More Prisoners Transported Out of Guantanamo Bay
Three more detainees transported from the detention center at Guantanamo Bay.
June 12, 2009 -- Three more detainees were transported from the detention center at Guantanamo Bay today, ABC News has learned.
Khalid Saad Mohammed, Abdalaziz Kareem Salim Al Noofayaee and Ahmed Zaid Salim Zuhair arrived in Saudi Arabia this evening.
Seven other detainees have left Guantanamo this week as part of the Obama administration's efforts to close the detainee center in Cuba. One was sent to New York to be tried for his role in the 1998 embassy bombings. One was sent to Chad and one to Iraq. Four Uighurs were sent to Bermuda, arousing the anger of officials from Great Britain, who are responsible for Bermuda's security and argue that they were not adequately consulted.

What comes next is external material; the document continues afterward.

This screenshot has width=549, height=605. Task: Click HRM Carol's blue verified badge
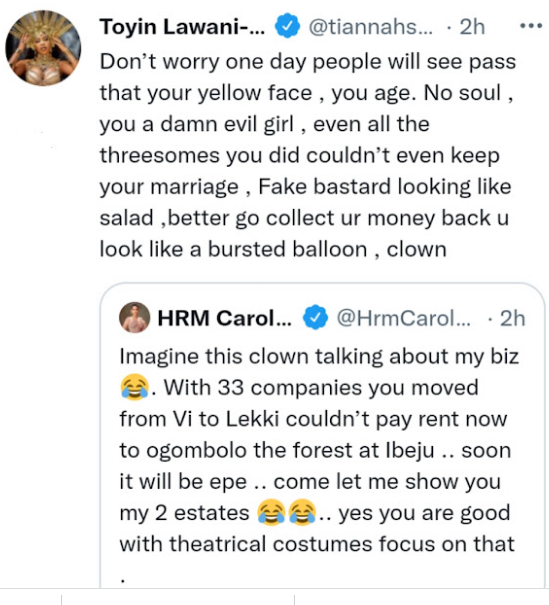coord(315,317)
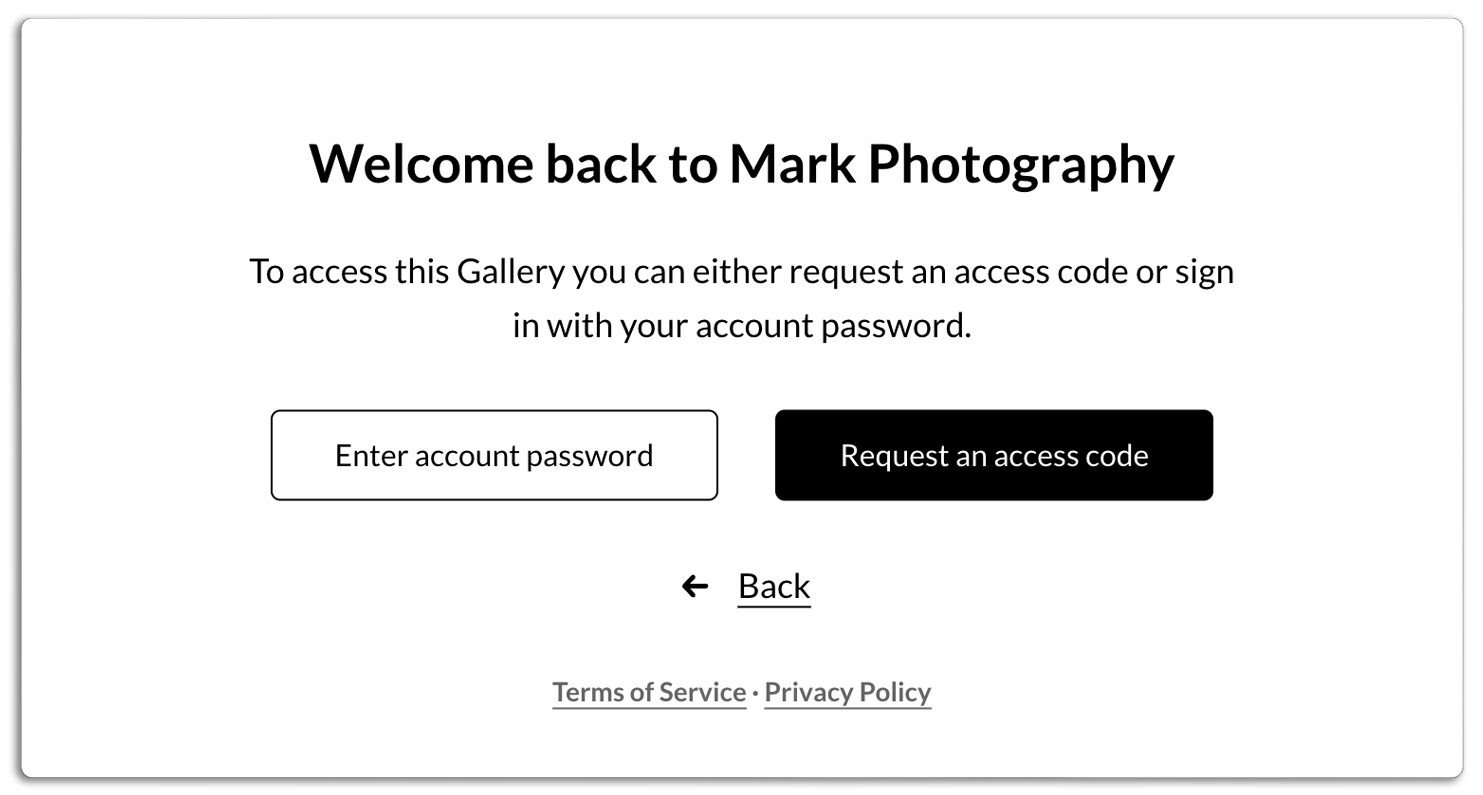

"They have expressed concerns to us, and we continue to talk to them about those concerns," said P.J. Crowley, assistant secretary of state.
Of the nine who have been freed, five of them -- the Uighurs and Mohammed El Gharani, transferred to his native Chad -- were ordered released by judges, citing lack of evidence against them.
Four were previously approved for release by the Bush administration, including Iraqi Jawad Jabbar Sadkhan and the three Saudis released today.
Even those supportive of President Obama's plan to close Guantanamo are confused about detainee policy being put into action.
"It's very hard to see or know what the basis of their decision-making is," said Sarah Mendelson, director of the Human Rights and Security Initiative, an international policy institution in Washington, D.C.. "There's not a lot of conversation with the American public."
The Uighurs were ordered freed and judged to not harbor anti-American sentiment.
By sending them to Bermuda and perhaps the obscure pacific nation of Palau, the White House is essentially conceding the United States will not absorb any detainees, because they were the likeliest candidates.
That complicates efforts to place detainees in European countries such as Germany.
"German policymakers, politicians and the public may say, 'Why should we help the United States if the U.S. isn't taking any of those that are released?'" Mendelson said.
Most Detainees Remain in Limbo
Germany wants more information, as does Congress. Members from both parties complain the administration does not have answers to questions such as what will happen if Ahmed Ghailani, an accused forger for al Qaeda, is found not guilty? Will he be transferred to his native Tanzania and freed?
"I'm not willing to get into playing hypothetical games," White House Spokesman Robert Gibbs said earlier this week. "I'm just not getting into the hypothetical back and forth of what happens on a case."
A judge may have cited insufficient evidence against five of the detainees released this week, on top of the four ordered released by the Bush administration, but only a handful of the 230 remaining at Guantanamo fit into that category.